◆ **Prompt 1**: In the post about a son's birthday during the lockdown, what kind of cake did the writer's wife make for him?
◆ **Prompt 2**: Resume the post about a son's birthday during the lockdown, writing on from the end of its last paragraph.

***** Study text

It’s my son’s birthday today (February 9th). His name is Daniel and I’m not sure exactly how old he is, probably about 42. After a while, you stop trying to figure that stuff out.
His kids are back in school as of yesterday and so we can’t have a birthday party for him on account of the plague. So my wife did the next best thing. She made him a birthday dinner, of Chicken Marengo, steamed rice, and a Caesar salad. She also made him a pineapple upside-down birthday cake and gave him 4 candles to light.
Earlier this week she went over to Lee Valley Tools in Niagara Falls and bought him a router attachment of some kind. My son is a baker but he is also a woodworker and he’s very good at both those things. This, of course, means we’re never really at a loss for a gift idea for him. Woodworkers always need something.
Most of the time I don’t mind being stuck in the middle of a plague lockdown. I’m still stuck in a wheelchair and I’m lucky enough to have a lot of interior space to roam around in, and a well-equipped van to haul me off to shopping and physiotherapy.
Plus, I’m a writer by profession and passion, so I always have something to do to make the time go by.
But I do feel bad for all the people who are stuck in much smaller spaces. Like apartments, or small condos. I can’t imagine the levels of claustrophobia they can experience. I don’t think about it much. I’ve got my own demons to deal with. But every once in a while I start to feel bad for the whole human race. A lot of them aren’t writers, or binge TV watchers, or live in beautiful spacious houses. And my heart goes out to them.
At some point, we will all be vaccinated, at least most of us, and life can get back to something closer to normal. But there will always be the contrarians who think that vaccinations are some deep dark plot to enslave the human race. These people get the deepest part of my sympathy. Because this way of thinking smacks of brainwashing leftover from the Trump era.

**********
***** Provided records

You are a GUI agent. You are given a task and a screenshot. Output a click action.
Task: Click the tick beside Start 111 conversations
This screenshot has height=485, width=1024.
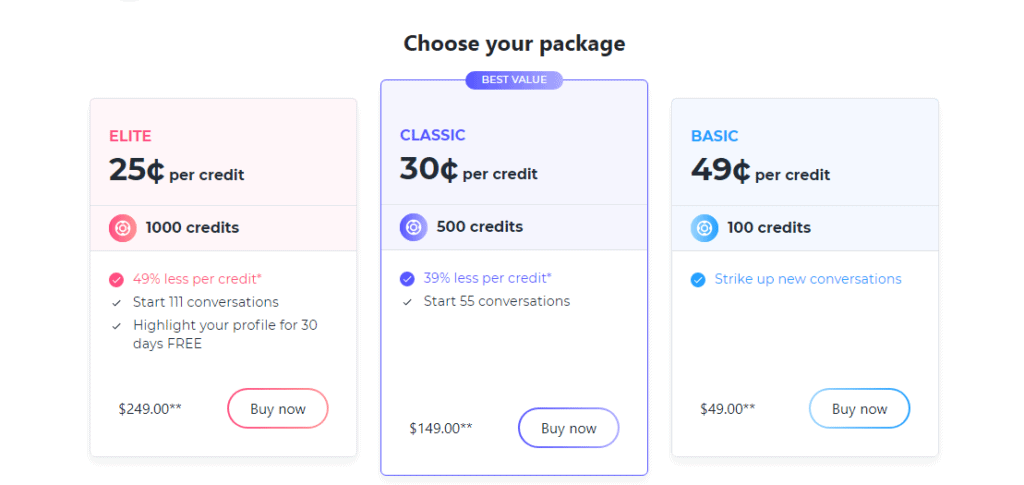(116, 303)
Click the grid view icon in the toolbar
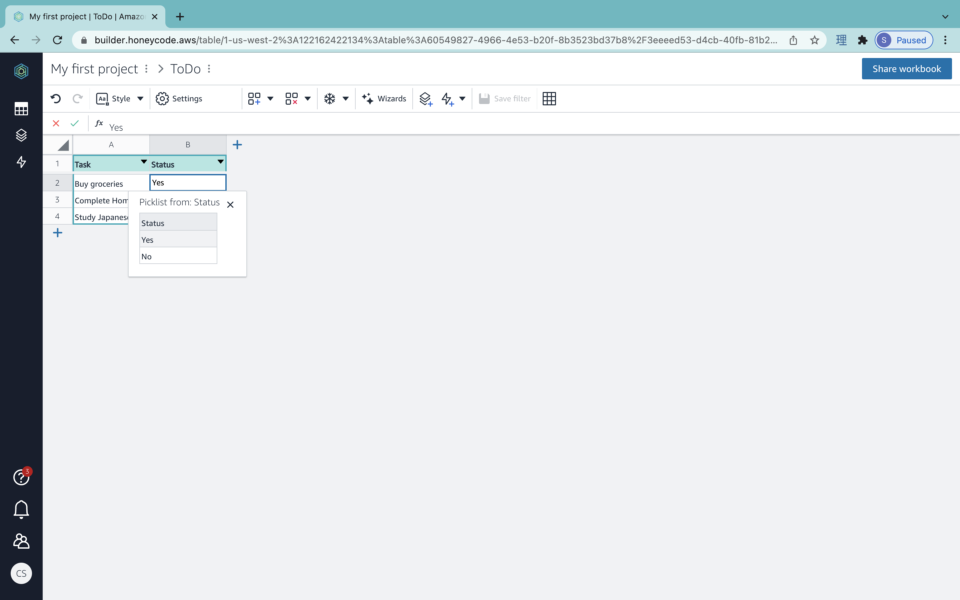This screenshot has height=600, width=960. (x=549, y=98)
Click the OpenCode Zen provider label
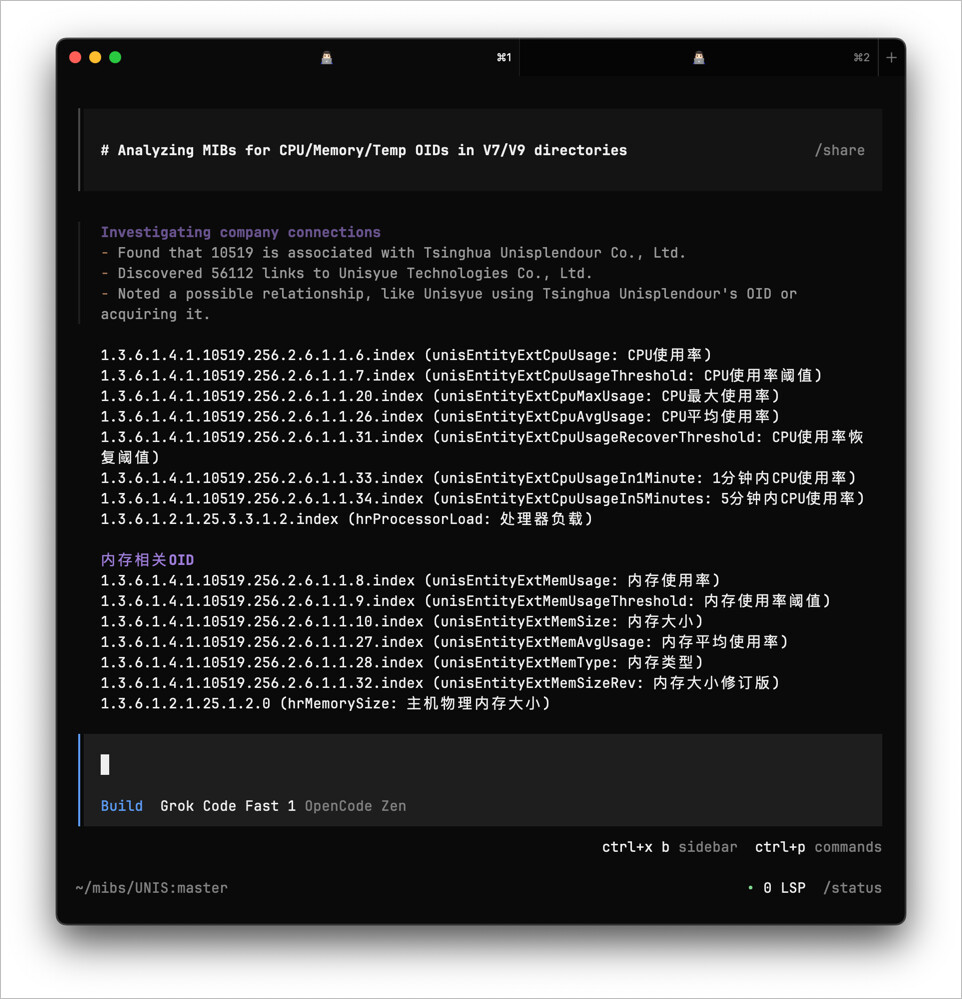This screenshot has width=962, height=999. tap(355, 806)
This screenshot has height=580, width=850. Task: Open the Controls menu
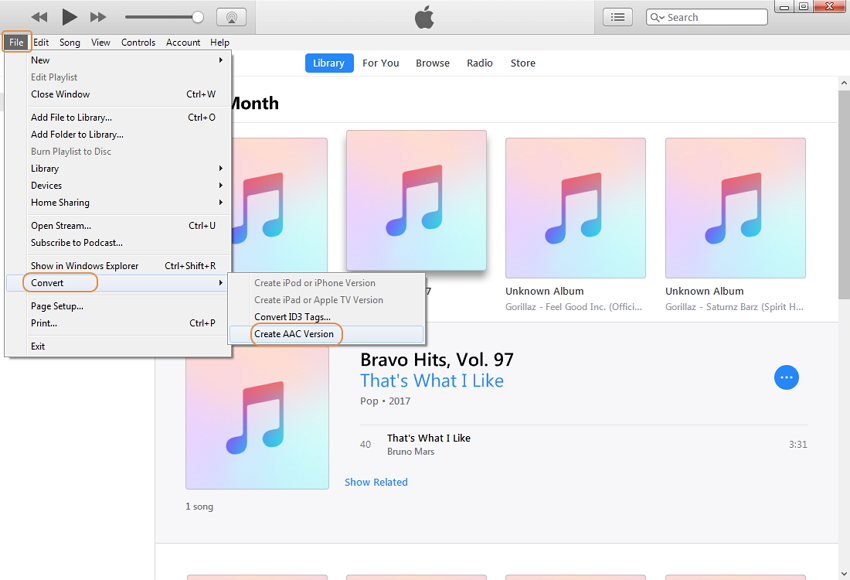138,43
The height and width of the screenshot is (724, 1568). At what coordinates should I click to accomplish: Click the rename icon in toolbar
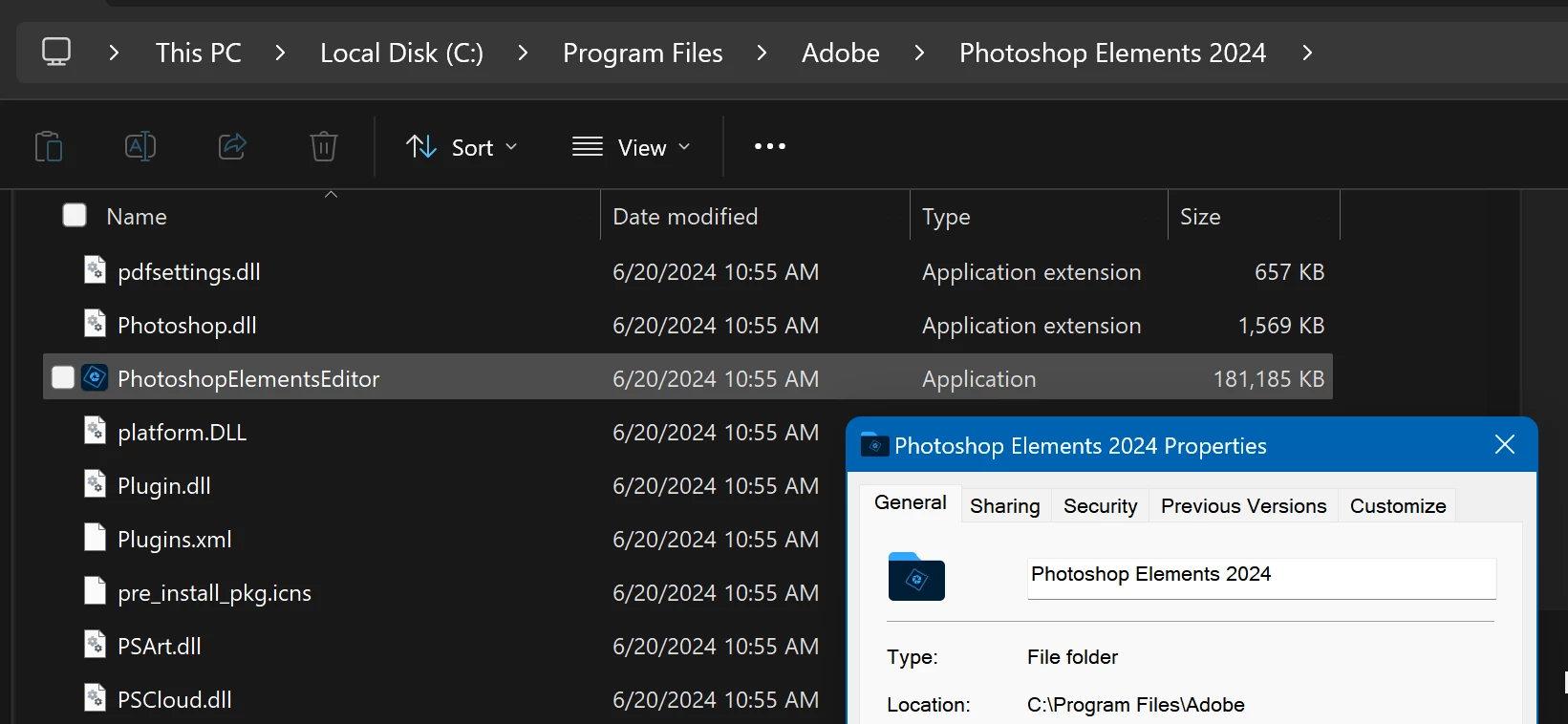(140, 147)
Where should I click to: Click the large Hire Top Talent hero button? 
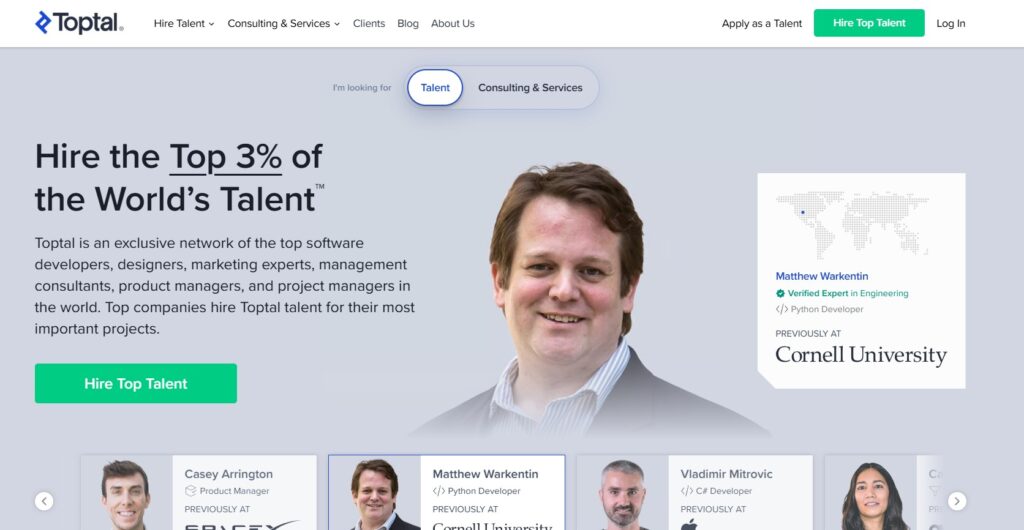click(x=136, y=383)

**********

◆ **Task answer 1**: A pineapple upside-down birthday cake.

◆ **Task answer 2**:
There is no shortage of brainwashed people around, in both Canada and the US. They have had these lies carefully planted in their brains by spending too much time on the wrong social media sites and listening to too many genuinely demented public figures.
Sadly, there is no magical fairy dust that you can sprinkle over these people that will heal their illusions and bring them back to reality. And even more sadly, these will be the people who will keep carrying and spreading this virus, until they are all wiped out. It’s a sad way to end your time here on earth. But at least the rest of us will be safe from them, thanks to our vaccinations, enslavement by the dark forces notwithstanding.
And I know this really has nothing to do with my son’s birthday, which I think is his 42nd. But that’s the way it goes sometimes. You sit down to write about one thing and then suddenly it’s all about something else.
I suppose I could artfully segue into a whole new topic, but I’m trying to keep my posts short and sweet.
So that’s it. Happy Birthday my son, and hello world, things are getting better soon.